[Task to carry out]: In the excerpt below on personal jurisdiction, list the names of all the cases it cites.

[Selected extract]:
[Begin]
In addition, the complaint claims that Barc “has committed tortious acts aimed

at and causing harm within the State of New York.”

Legal Standard

      In order to survive a motion to dismiss for lack of personal jurisdiction, a

plaintiff must establish a prima facie showing that such jurisdiction exists.

Thomas v. Ashcroft, 470 F.3d 491, 495 (2d Cir. 2006). A proper prima facie

showing requires the plaintiff to make “averment[s] of facts that if credited

would suffice to establish jurisdiction over the defendant.” In re Magnetic

Audiotape Antitrust Litig., 334 F.3d 204, 206 (2d Cir. 2003). While the court

presumes the truth of plaintiff’s allegations for the purposes of the motion to

dismiss, “mere conclusory allegations are insufficient to support a prima facie

showing of personal jurisdiction.” Indem. Ins. Co. of N. Am. V. K-Line, Am.

Inc., 06 CV 0615, 2007 WL 1732435, at *3 (S.D.N.Y. June 14, 2007). In

deciding a Rule 12(b)(2) motion, a court can “consider affidavits and documents

submitted by parties without converting the motion into one for summary

                                           3
judgment.” ESI Inc. v. Coastal Corp., 61 F. Supp. 2d 35, 50 n.54 (S.D.N.Y.
[End]
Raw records
[Begin]
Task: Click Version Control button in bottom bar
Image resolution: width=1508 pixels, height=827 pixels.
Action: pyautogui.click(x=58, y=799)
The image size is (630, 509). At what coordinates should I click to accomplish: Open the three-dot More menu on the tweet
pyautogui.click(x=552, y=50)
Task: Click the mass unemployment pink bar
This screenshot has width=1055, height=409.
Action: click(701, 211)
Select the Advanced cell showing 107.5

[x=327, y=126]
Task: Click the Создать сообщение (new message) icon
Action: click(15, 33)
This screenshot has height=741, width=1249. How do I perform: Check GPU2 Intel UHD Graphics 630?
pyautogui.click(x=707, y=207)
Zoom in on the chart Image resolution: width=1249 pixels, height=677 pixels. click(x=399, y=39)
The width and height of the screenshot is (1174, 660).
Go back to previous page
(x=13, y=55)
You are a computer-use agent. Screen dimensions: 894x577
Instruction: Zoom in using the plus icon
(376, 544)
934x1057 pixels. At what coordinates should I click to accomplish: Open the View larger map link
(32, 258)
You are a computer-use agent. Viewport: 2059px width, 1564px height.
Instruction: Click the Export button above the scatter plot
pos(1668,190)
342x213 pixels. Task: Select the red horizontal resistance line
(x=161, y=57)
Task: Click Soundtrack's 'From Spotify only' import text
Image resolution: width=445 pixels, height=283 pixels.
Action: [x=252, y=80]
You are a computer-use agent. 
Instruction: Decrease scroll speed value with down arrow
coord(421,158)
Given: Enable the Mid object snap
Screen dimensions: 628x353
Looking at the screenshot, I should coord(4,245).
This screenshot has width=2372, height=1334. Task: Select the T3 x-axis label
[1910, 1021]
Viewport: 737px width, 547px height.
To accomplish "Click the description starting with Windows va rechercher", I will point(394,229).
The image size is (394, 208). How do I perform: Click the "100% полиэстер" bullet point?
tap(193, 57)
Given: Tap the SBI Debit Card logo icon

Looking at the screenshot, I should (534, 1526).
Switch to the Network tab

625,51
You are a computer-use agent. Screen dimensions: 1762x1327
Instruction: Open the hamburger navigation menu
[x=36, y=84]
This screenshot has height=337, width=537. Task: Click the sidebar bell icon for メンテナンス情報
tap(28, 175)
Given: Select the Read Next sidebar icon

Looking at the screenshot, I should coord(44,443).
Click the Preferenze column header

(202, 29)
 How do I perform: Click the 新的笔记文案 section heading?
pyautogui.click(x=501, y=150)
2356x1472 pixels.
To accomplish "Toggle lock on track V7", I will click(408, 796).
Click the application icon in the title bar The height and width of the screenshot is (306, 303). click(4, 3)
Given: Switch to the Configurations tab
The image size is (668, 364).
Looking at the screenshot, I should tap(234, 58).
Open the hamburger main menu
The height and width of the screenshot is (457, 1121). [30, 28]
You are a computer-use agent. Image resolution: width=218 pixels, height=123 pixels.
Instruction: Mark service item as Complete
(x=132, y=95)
[End]
[Response to this exercise]:
- Thomas v. Ashcroft
- In re Magnetic Audiotape Antitrust Litig.
- Indem. Ins. Co. of N. Am. V. K-Line, Am. Inc.
- ESI Inc. v. Coastal Corp.